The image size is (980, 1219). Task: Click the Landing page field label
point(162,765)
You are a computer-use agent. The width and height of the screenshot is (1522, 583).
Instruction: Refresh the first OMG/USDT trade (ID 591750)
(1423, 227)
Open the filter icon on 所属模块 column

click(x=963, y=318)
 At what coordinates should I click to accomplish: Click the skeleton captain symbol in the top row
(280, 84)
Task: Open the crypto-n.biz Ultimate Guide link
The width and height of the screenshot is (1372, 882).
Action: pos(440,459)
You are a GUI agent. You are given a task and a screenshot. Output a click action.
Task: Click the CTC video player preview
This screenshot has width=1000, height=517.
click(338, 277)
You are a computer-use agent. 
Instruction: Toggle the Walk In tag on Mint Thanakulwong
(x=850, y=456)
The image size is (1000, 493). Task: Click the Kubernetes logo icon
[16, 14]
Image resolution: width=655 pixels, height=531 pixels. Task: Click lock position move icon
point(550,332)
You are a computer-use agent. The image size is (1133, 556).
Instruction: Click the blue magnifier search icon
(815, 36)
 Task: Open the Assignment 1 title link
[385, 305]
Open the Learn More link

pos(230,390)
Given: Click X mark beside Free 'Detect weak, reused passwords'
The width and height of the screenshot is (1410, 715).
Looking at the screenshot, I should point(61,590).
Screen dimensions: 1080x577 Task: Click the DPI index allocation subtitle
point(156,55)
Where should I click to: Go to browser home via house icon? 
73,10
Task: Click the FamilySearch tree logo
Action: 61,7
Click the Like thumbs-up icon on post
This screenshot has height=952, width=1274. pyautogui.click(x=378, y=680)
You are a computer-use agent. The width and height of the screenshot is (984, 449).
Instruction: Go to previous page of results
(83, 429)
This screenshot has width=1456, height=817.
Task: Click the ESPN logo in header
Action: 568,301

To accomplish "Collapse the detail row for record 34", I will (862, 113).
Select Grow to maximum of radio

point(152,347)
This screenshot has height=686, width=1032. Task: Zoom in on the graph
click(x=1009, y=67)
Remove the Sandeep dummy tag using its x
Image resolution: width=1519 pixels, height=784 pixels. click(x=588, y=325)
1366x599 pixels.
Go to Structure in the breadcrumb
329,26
++++++++
TASK TO CARRY OUT:
All lines above should be output verbatim.

EXERCISE RESPONSE:
The image size is (980, 1219). Task: Click the Landing page field label
point(162,765)
You are a computer-use agent. The width and height of the screenshot is (1522, 583).
Instruction: Refresh the first OMG/USDT trade (ID 591750)
(1423, 227)
Open the filter icon on 所属模块 column

click(x=963, y=318)
 At what coordinates should I click to accomplish: Click the skeleton captain symbol in the top row
(280, 84)
Task: Open the crypto-n.biz Ultimate Guide link
The width and height of the screenshot is (1372, 882).
Action: pos(440,459)
You are a GUI agent. You are given a task and a screenshot. Output a click action.
Task: Click the CTC video player preview
This screenshot has width=1000, height=517.
click(338, 277)
You are a computer-use agent. 
Instruction: Toggle the Walk In tag on Mint Thanakulwong
(x=850, y=456)
The image size is (1000, 493). Task: Click the Kubernetes logo icon
[16, 14]
Image resolution: width=655 pixels, height=531 pixels. Task: Click lock position move icon
point(550,332)
You are a computer-use agent. The image size is (1133, 556).
Instruction: Click the blue magnifier search icon
(815, 36)
 Task: Open the Assignment 1 title link
[385, 305]
Open the Learn More link

pos(230,390)
Given: Click X mark beside Free 'Detect weak, reused passwords'
The width and height of the screenshot is (1410, 715).
Looking at the screenshot, I should point(61,590).
Screen dimensions: 1080x577 Task: Click the DPI index allocation subtitle
point(156,55)
Where should I click to: Go to browser home via house icon? 
73,10
Task: Click the FamilySearch tree logo
Action: 61,7
Click the Like thumbs-up icon on post
This screenshot has height=952, width=1274. pyautogui.click(x=378, y=680)
You are a computer-use agent. The width and height of the screenshot is (984, 449).
Instruction: Go to previous page of results
(83, 429)
This screenshot has width=1456, height=817.
Task: Click the ESPN logo in header
Action: 568,301

To accomplish "Collapse the detail row for record 34", I will (862, 113).
Select Grow to maximum of radio

point(152,347)
This screenshot has height=686, width=1032. Task: Zoom in on the graph
click(x=1009, y=67)
Remove the Sandeep dummy tag using its x
Image resolution: width=1519 pixels, height=784 pixels. click(x=588, y=325)
1366x599 pixels.
Go to Structure in the breadcrumb
329,26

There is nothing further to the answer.